Auch die Entwickler sind nicht besser
Deutsche Top-Entwickler, so es sie überhaupt gibt, gehen ins Ausland. Oft in die USA. Politisch gesehen, sind die verbliebenen IT-Spezialisten Deutschlands sicherlich in der Wokeness-Top-Liga. Sie kämpfen in vorderster Front auf den sozialen Medien. Bei Anwendungen jedoch unterspringen sie regelmäßig den Benchmark. Das dürfte auch der Grund sein, weshalb außergewöhnliche Apps Made in Germany so selten sind. Selbst das Beispiel SAP zieht nicht, denn wer sich als Unternehmen diesem „Software-Riesen“ unterordnet, der muss viel Geduld und Geld mitbringen. Und dann ist da die DSGVO, eine Erfindung eines deutschen Grünen Europapolitikers, die einer schnelleren Entwicklung wegen ihrer Ausprägung ständig im Weg steht – da ist sie wieder, die politische Komponente.
Apropos SAP
Was uns wieder zurück zu CARIAD bringt. Die wollten nämlich neben SAP die größte und erfolgreichste deutsche Softwareschmiede werden. Von diesem Ziel ist man weiter denn je entfernt. Audi und Porsche warten demnach immer noch sehnlichst auf das geplante neue OS, das alle Wettbewerbsnachteile ausräumen soll. Das wurde nun weit nach hinten verschoben. Der Austausch der Führungsriege wirkt dabei aber eher wie ein Austausch des Trainers einer Fußballmannschaft – in dem Fall aber von Trainern, die recht ahnungslos sind.
Woran liegts?
Es hat was mit Kultur und Bildung zu tun. George Friedman schrieb in seinem Buch „The Next 100 Years“: „You can’t have a modern economy without computers and corporations, and if you are going to program computers, you need to know English, the language of computing.“
Das würde zumindest das Thema Bildung beschreiben und relativieren. Aber die kulturelle Komponente (und warum die USA hier immer noch führend sind) dürfte hier weit wichtiger sein. Friedman:
„Nothing exemplifies American Culture more than the computer, and nothing has transformed the world faster and more thoroughly than its advent. The computer, far more than the car or Coca-Cola, represents the unique manifestation of the American concept of reason and reality.“
Möglicherweise war Friedman hier komplett auf der 12 – und das vor der Einführung von autonomem Fahren, KI, ChatGPT & Co. In einem Essay von 2018 auf Medium hatte ich mich schon einmal mit der (deutschen) Problematik befasst – da allerdings noch nicht speziell auf die Autoindustrie bezogen.

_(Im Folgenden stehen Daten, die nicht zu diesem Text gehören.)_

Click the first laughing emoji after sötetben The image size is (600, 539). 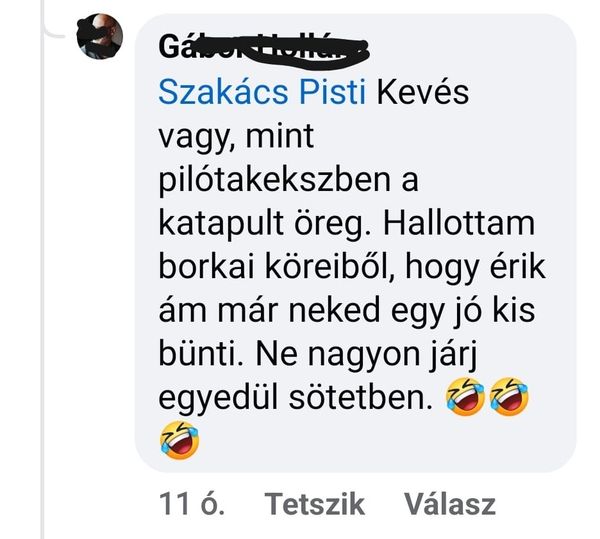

Fakt ist, dass die Weiterentwicklung des Automobils, der Elektromobilität direkt vom zukünftigen digitalen Know-how abhängt. Die Avantgarde macht hier das Rennen. Und die findet man offenbar nicht (mehr) in Deutschland, sondern weiterhin in den USA und – das ist die wirkliche Offenbarung – in aufstrebenden Ländern wie China, Indien & Co.